In particolare, i giudici di piazza Cavour hanno rimarcato che:
- il tempo preparatorio della prestazione rientra nell’orario di lavoro, se le relative operazioni si svolgono sotto la direzione e il controllo del datore;
- nel caso di personale addetto agli interventi presso i clienti, è incluso nel concetto di orario tutto il lasso temporale tra l’arrivo in sede aziendale, per prelevare le attrezzature necessarie e per ricevere le disposizioni datoriali, e il ritorno serale;
- sono nulli tutti gli accordi collettivi che prevedano una franchigia temporale, ossia un tetto massimo entro il quale è posto a carico dei lavoratori il tempo necessario per il trasferimento dal luogo di ricovero della vettura aziendale a quello del primo intervento, nonché, alla fine della giornata lavorativa, per il percorso inverso.
Quest’ultimo punto è particolarmente interessante.
La citata la clausola dell’accordo aziendale è da ritenersi nulla perché vìola l’art. 1 comma 2 lettera a) del d. lgs. 66/2003, secondo cui è parte del tempo di lavoro ed è retribuito ogni momento in cui il dipendente è a disposizione del datore nello svolgimento delle sue mansioni, compreso il tempo dello spostamento da un luogo all’altro.
La Cassazione ha così chiarito che, se il lavoratore è tenuto a prendere l’automezzo aziendale in sede, allora il tempo stipendiato parte da quando giunge in azienda per iniziare gli spostamenti geolocalizzati e previsti dallo stesso datore.
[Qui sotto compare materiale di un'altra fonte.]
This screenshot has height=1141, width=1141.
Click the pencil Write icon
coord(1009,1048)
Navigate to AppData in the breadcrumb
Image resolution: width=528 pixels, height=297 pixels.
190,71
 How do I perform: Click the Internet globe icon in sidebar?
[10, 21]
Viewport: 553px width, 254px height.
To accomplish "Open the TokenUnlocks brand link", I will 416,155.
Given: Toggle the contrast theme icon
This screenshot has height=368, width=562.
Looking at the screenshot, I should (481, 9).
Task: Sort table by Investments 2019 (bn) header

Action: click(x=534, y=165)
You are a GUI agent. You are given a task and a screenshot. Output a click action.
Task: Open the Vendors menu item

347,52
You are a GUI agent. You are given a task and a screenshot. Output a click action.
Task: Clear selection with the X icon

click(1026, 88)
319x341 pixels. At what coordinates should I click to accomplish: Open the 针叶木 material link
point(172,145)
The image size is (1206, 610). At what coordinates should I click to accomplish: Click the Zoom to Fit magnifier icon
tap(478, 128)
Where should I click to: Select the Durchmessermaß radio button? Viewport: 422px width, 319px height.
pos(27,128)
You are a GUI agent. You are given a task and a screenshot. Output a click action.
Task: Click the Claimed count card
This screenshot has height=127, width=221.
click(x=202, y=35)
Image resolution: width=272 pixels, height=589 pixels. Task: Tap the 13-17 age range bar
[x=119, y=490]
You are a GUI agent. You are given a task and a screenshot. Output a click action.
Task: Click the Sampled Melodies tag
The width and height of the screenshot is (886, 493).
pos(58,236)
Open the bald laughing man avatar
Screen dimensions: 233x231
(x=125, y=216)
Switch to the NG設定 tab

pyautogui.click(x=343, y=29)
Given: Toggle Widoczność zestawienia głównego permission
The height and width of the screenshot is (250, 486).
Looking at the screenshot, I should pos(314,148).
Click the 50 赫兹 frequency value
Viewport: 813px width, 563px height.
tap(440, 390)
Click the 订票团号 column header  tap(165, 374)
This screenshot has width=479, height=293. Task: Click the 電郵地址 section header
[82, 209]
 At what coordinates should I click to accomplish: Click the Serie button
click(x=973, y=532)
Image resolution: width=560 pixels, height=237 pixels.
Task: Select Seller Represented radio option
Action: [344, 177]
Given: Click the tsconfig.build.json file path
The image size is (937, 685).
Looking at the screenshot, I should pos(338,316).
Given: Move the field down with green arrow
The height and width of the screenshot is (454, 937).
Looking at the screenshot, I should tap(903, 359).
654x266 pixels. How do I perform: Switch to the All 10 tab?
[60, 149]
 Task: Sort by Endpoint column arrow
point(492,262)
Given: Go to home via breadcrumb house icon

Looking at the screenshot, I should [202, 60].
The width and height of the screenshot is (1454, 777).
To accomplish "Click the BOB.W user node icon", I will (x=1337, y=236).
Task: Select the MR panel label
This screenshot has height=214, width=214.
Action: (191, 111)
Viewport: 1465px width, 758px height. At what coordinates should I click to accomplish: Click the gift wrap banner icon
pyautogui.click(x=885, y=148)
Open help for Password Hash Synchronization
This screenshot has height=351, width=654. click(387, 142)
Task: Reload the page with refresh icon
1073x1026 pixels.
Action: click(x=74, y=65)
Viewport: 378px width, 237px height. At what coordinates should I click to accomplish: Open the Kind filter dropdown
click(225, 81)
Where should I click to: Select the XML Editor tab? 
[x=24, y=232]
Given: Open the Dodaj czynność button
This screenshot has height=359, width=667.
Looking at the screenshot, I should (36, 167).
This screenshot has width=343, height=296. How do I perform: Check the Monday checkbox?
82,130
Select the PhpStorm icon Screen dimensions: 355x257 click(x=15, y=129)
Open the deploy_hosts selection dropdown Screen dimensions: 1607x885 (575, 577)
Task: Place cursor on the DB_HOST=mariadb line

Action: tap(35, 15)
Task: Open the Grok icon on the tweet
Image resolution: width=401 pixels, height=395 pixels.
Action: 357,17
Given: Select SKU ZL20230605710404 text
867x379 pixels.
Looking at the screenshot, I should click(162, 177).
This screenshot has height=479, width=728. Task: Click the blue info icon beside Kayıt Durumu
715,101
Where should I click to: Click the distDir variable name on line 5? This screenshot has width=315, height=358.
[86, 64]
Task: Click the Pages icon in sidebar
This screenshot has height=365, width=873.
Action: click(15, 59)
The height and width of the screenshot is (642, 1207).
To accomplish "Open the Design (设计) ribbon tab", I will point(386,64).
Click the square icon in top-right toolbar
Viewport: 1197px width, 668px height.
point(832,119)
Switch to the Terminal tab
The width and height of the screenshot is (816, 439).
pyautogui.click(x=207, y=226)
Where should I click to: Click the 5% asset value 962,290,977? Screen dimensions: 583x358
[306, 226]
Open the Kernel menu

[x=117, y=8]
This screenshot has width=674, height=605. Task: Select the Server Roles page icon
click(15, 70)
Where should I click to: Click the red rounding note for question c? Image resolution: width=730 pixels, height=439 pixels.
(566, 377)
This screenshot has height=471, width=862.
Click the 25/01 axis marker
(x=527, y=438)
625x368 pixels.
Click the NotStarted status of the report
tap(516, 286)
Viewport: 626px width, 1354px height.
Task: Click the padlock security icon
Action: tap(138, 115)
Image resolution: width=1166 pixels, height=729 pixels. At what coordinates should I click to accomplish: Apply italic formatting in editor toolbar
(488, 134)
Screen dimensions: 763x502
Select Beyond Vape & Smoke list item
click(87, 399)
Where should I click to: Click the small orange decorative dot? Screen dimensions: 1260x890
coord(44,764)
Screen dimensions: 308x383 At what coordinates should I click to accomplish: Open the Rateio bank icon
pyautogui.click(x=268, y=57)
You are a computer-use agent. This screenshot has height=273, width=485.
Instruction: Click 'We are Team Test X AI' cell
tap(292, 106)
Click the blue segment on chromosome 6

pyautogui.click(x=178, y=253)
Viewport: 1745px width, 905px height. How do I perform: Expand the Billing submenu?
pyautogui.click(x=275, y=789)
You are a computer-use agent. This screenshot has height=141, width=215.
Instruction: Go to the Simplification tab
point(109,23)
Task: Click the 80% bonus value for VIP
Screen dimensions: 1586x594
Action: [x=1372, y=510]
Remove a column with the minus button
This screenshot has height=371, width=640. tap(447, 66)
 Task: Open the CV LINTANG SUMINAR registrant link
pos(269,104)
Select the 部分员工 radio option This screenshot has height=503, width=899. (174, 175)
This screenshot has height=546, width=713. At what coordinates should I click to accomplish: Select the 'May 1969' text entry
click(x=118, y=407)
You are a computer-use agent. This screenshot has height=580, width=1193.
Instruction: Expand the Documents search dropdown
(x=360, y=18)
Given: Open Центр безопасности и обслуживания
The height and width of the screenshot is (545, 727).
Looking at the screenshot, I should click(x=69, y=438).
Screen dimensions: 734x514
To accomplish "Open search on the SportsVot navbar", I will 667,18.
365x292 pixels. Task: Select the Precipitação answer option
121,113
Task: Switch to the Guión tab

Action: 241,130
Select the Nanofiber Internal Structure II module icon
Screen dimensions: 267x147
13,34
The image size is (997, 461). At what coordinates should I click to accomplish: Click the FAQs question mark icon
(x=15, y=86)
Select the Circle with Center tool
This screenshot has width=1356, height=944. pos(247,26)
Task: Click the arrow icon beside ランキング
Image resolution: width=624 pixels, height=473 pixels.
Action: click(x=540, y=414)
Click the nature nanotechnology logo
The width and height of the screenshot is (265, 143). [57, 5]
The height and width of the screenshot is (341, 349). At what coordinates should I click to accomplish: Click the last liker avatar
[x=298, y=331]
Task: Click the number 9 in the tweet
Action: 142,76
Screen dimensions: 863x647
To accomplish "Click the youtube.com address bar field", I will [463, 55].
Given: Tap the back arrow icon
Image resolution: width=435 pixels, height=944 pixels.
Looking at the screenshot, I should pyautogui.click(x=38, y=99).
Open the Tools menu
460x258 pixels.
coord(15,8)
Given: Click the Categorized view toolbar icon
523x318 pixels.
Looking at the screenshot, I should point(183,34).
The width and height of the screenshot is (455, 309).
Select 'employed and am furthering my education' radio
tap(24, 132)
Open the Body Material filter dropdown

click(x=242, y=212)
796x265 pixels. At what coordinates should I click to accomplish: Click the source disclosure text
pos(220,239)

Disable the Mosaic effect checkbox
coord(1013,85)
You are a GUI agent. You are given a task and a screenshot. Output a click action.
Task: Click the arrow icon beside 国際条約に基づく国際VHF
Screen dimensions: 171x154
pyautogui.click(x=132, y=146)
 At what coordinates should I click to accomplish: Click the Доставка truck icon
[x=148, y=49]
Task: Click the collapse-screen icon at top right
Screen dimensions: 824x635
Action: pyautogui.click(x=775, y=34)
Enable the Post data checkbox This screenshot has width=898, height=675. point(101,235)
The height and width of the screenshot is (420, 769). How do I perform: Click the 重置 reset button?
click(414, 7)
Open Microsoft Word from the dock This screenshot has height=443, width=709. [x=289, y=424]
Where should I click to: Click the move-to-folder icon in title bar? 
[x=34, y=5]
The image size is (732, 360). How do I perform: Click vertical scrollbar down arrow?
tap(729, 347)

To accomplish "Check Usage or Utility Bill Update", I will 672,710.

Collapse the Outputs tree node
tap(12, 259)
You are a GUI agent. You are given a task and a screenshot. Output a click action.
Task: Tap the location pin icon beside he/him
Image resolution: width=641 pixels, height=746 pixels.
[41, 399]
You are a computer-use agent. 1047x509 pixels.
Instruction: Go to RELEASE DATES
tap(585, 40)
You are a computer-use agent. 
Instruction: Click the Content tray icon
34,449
Conseguentemente, come ha specificato la Cassazione nella sentenza n. 16674, il tempo di viaggio:
Che cosa cambiaÈ certamente da retribuire, in omaggio al principio di corrispettività delle prestazioni.
La sentenza che abbiamo visto sopra è di estrema importanza per tutte le aziende e dipendenti perché ci ricorda che il tempo di viaggio non è libero o “perso”. Essendo funzionale alla prestazione lavorativa va retribuito anch’esso in busta paga.
Per legge, l’orario di lavoro è il periodo in cui l’assunto è e resta a disposizione del datore, sotto il suo controllo, e pronto a eseguire direttive e mansioni.
Non ci sono differenze tra tecnici manutentori, operai trasfertisti o montatori esterni, installatori di impianti di sicurezza, tecnici informatici on site, tecnici sanitari oppure addetti all’assistenza tecnica post-vendita: l’eterodirezione, ossia il vincolo alle istruzioni del capo, comporta il calcolo del tempo di lavoro.
E anche chi viaggia per ragioni di lavoro va pagato per le ore del tragitto. In termini pratici, se l’azienda dice dove andare, quando e con quali attrezzi, il dipendente non è libero e lavora anche se sta guidando in autostrada.
Non solo. La legge vale al di sopra di qualsiasi contrastante accordo sindacale. Perciò anche se il testo interno è stato firmato, e c’è concordanza su tutti i punti, non può ridurre diritti stabiliti dalla legge. E se lo fa, è cancellato e sostituito in automatico dall’applicazione integrale della norma di legge.
Come già il cosiddetto tempo tuta (cioè il tempo utilizzato per il cambio di abbigliamento sul lavoro), in conclusione, va sempre ricompreso nell’orario di lavoro il tempo che il lavoratore usa per recarsi dalla sede aziendale al luogo d’intervento e per rientrare in azienda, una volta terminate le mansioni presso i clienti esterni.
Se il datore non paga anche il tempo di viaggio, è possibile tutelarsi in tribunale.